(Entries drawn from a collection)
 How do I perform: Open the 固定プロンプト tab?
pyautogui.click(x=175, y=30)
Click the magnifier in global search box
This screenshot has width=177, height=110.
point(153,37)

• [PROBLEM DESCRIPTION]: Please gather and copy every line of the items above that contains the word "perform". Only lines where the word appears with that exact capitalization count.

• [SOLUTION TO THIS TASK]:
 How do I perform: Open the 固定プロンプト tab?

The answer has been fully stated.